Redeeming Easter - What's In A Name?

Easter has its origins as a pagan holiday of the Germanic goddess of fertility, Eostre. Notice the similarities in the names Eostre and Easter. The bunny and the eggs celebrated fertility and the season of rebirth that occurs during spring as life begins to flourish around us. Some Christians become upset “that paganism has infiltrated the contemporary ‘Christian’ churches” (from the tract The Pagan Origin of Easter by David Meyer). If anyone has a right to get upset it would be the pagans. Christians have stolen a perfectly depraved and reprobate holiday and have redeemed it.

Jesus is in the redemption business. According to the Catholic Encyclopedia, redemption is “the restoration of man from the bondage of sin to the liberty of the children of God through the satisfactions and merits of Christ.” In normal terms, that just means that we have been made right with God through the death of Jesus on the cross so that we may live in freedom from sin.

As Christians, we should not be ashamed that Easter had pagan origins. We should celebrate that Easter, like us, has been redeemed. What once was pagan is now redeemed.

When I was in high school, I remember wearing a shirt that said “god is dead” on it, and I loved the song the shirt corresponded with. I was a pagan, and I was glad to sing along with Trent Reznor, "Your god is dead and no one cares. If there is a hell, I'll see you there."  But then the craziest thing happened. God reached down and touched my life through the loving actions of people who follow Him. Not the kind of people who have the right belief statements, go to the “true” church, participate in the necessary rituals, and rely solely on those things. These were people that had been redeemed and were living their life for Jesus among the lost. They were full of love for a lost, pagan sinner like me.

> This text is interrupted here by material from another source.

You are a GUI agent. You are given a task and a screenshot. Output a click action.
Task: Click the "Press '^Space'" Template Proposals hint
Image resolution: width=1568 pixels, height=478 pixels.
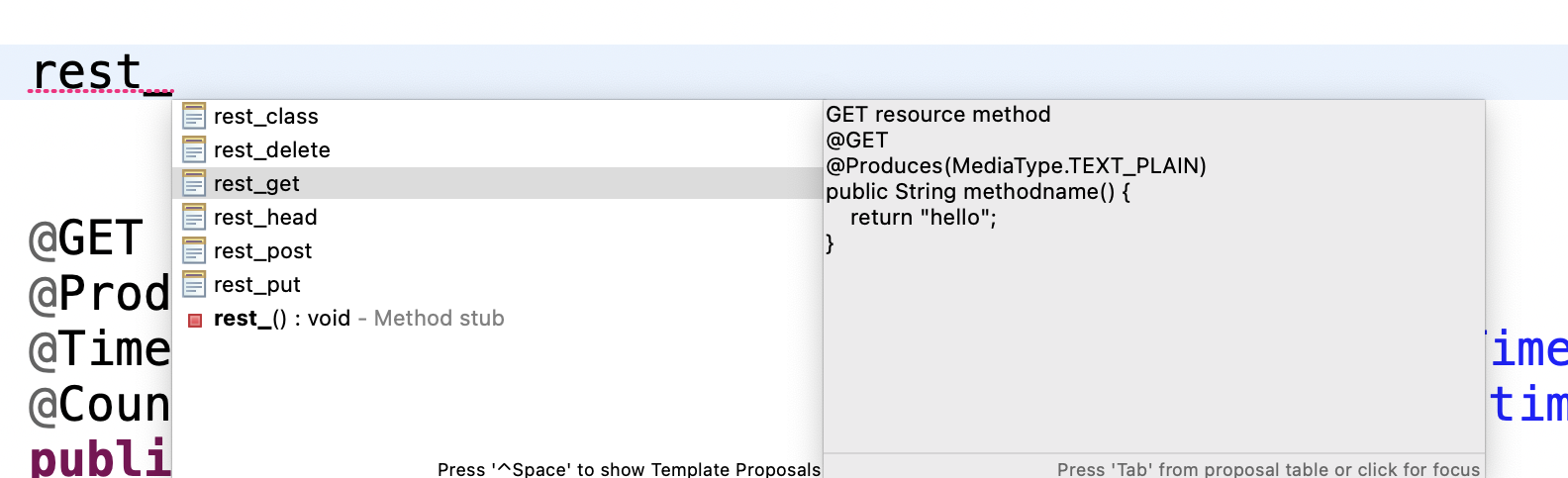point(629,469)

All of the work of redemption has already been paid upon the cross nearly 2,000 years ago. All I had to do was surrender to Him, and I became free. I, who was formerly a pagan, was redeemed and is now used by God, as much as my faulty self can be used, to bring about God’s will here on earth. And this story repeats itself every day. Maybe it has in you, or maybe it needs to begin in you. That’s what Easter is about.

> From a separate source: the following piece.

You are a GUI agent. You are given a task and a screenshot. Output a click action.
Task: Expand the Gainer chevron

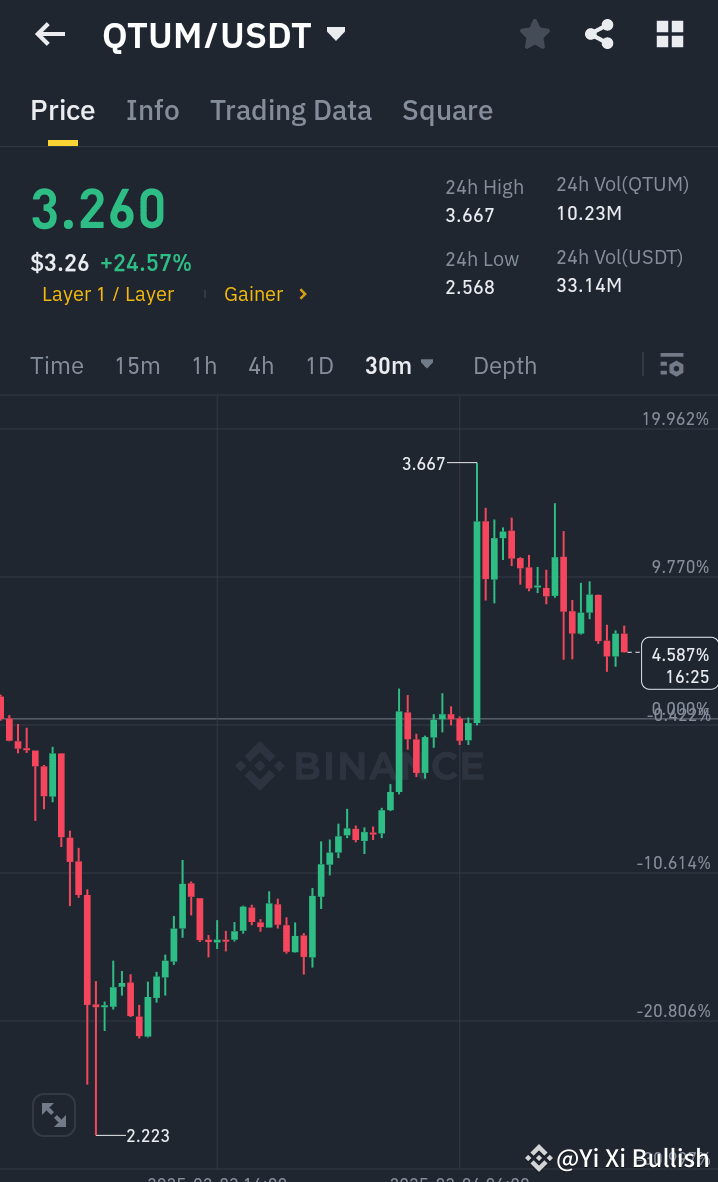301,294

Historically, the fight over Easter culminated in 325 A.D. at the First Council of Nicaea. This council separated the celebration of Easter from its connection to the Jewish Passover. This separation is somewhat ironic because Jesus is our Passover lamb (John 1:28, 1 Corinthians 5:7, and 1 Peter 1:18-21) and the Lord’s Supper is a remembrance of the Passover meal that Jesus shared with his disciples (1 Corinthians 11:23-26 and Matthew 26:26-29). The change instituted by this council allowed Easter to always fall on a Sunday. Unfortunately, it also created one of the earliest significant divisions in the Church. A division that eventually culminated in the split of the eastern and western churches. A division that we still see manifested when people argue over Easter.

All too often Christians want to be known by our stances against things like Easter or some other immorality rather than being known for the thing that Jesus wants us to be known for. Jesus said, “A new commandment I give to you, that you love one another: just as I have loved you, you also are to love one another. By this all people will know that you are my disciples, if you have love for one another” [John 13:34-35 (ESV)]. Jesus said that people will know that we are His followers by the love we have for one another. And love, when linked to the power and sacrifice of Jesus, redeems.

We can choose whether we will just sit around and study the Bible, experience God, isolate ourselves from the world, and refuse to join Jesus in the world’s redemption. Many Christians have chosen that path because they view the world as inherently evil and without hope. Or we can be used by God as his redemption tool by loving one another and the people in the world around us. Our neighbors, our co-workers, and our family need to know Jesus’ love through our lives of love to them. My life and the lives of those also touched by Jesus through the love of his faithful followers are evidence that people willing to be in the world but not of the world are wonderful and blessed.

At this time of year, we can choose to get hung up on the name we use for this holiday, Easter or Resurrection Sunday, but we might forget its purpose amidst all the vitriol exchanged back and forth. With Easter, let’s not focus on bringing back the original meaning of the holiday. That would mean us dancing around Ishtar poles and participating in other pagan rituals.

The purpose of this holiday, regardless of its origin, is to celebrate the redemption that we have through the sacrifice of Jesus on the cross. The new life that we see spring up all around us at this time of the year is a great reminder of the new life we can have in Jesus. From the death of last fall springs life. From our collective death in the fall of humanity, we can have a new life. It’s Easter. It’s a celebration of life. It’s the day of our Lord’s resurrection!